About half a year ago, this blog featured a post, written by Daniel Falbel, on how to use Keras to classify pieces of spoken language. The article got a lot of attention and not surprisingly, questions arose how to apply that code to different datasets. We’ll take this as a motivation to explore in more depth the preprocessing done in that post: If we know why the input to the network looks the way it looks, we will be able to modify the model specification appropriately if need be.
In case you have a background in speech recognition, or even general signal processing, for you the introductory part of this post will probably not contain much news. However, you might still be interested in the code part, which shows how to do things like creating spectrograms with current versions of TensorFlow.
If you don’t have that background, we’re inviting you on a (hopefully) fascinating journey, slightly touching on one of the greater mysteries of this universe.
We’ll use the same dataset as Daniel did in his post, that is, version 1 of the Google speech commands dataset(Warden 2018)
The dataset consists of ~ 65,000 WAV files, of length one second or less. Each file is a recording of one of thirty words, uttered by different speakers.
The goal then is to train a network to discriminate between spoken words. How should the input to the network look? The WAV files contain amplitudes of sound waves over time. Here are a few examples, corresponding to the words bird, down, sheila, and visual:
A sound wave is a signal extending in time, analogously to how what enters our visual system extends in space.
At each point in time, the current signal is dependent on its past. The obvious architecture to use in modeling it thus seems to be a recurrent neural network.
However, the information contained in the sound wave can be represented in an alternative way: namely, using the frequencies that make up the signal.
Here we see a sound wave (top) and its frequency representation (bottom).
In the time representation (referred to as the time domain), the signal is composed of consecutive amplitudes over time. In the frequency domain, it is represented as magnitudes of different frequencies. It may appear as one of the greatest mysteries in this world that you can convert between those two without loss of information, that is: Both representations are essentially equivalent!

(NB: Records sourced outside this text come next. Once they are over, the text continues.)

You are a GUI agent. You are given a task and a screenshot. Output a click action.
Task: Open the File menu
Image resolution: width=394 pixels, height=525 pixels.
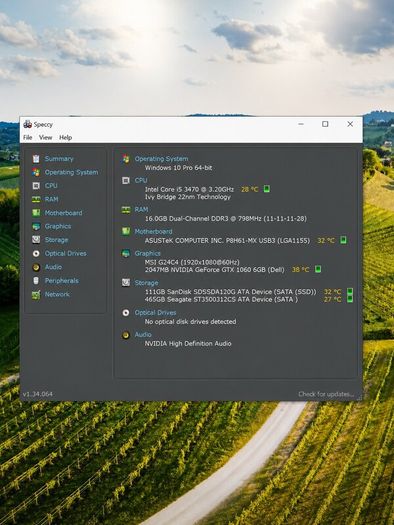coord(27,137)
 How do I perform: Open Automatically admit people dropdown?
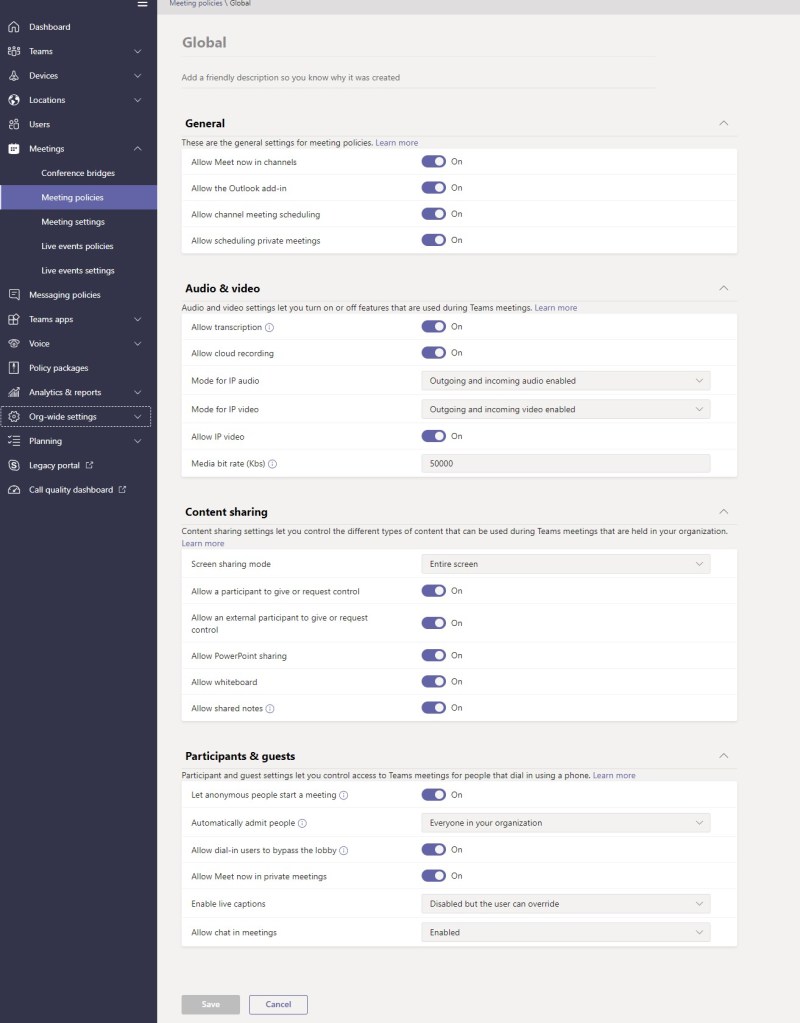pyautogui.click(x=565, y=823)
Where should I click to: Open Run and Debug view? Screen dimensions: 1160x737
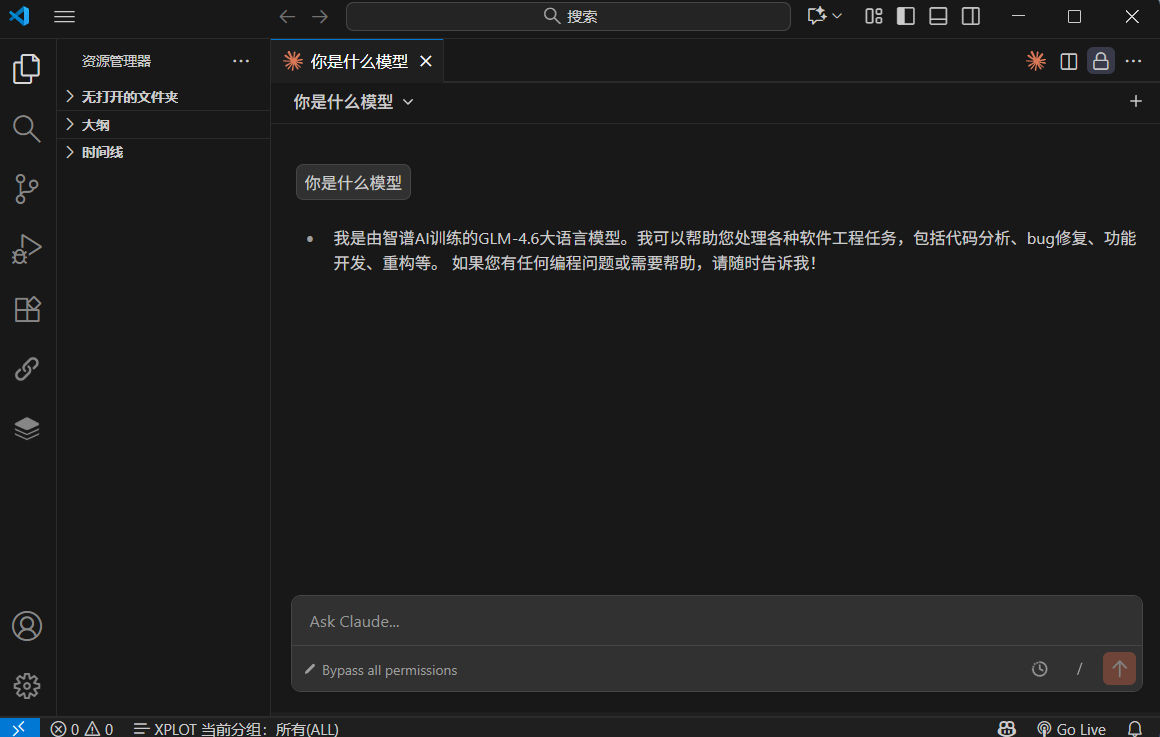(x=27, y=248)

Conversion from the time domain to the frequency domain is done using the Fourier transform; to convert back, the Inverse Fourier Transform is used. There exist different types of Fourier transforms depending on whether time is viewed as continuous or discrete, and whether the signal itself is continuous or discrete. In the “real world,” where usually for us, real means virtual as we’re working with digitized signals, the time domain as well as the signal are represented as discrete and so, the Discrete Fourier Transform (DFT) is used. The DFT itself is computed using the FFT (Fast Fourier Transform) algorithm, resulting in significant speedup over a naive implementation.
Looking back at the above example sound wave, it is a compound of four sine waves, of frequencies 8Hz, 16Hz, 32Hz, and 64Hz, whose amplitudes are added and displayed over time. The compound wave here is assumed to extend infinitely in time. Unlike speech, which changes over time, it can be characterized by a single enumeration of the magnitudes of the frequencies it is composed of. So here the spectrogram, the characterization of a signal by magnitudes of constituent frequencies varying over time, looks essentially onedimensional.
However, when we ask Praat to create a spectrogram of one of our example sounds (a seven), it could look like this:
Here we see a twodimensional image of frequency magnitudes over time (higher magnitudes indicated by darker coloring). This twodimensional representation may be fed to a network, in place of the onedimensional amplitudes. Accordingly, if we decide to do so we’ll use a convnet instead of an RNN.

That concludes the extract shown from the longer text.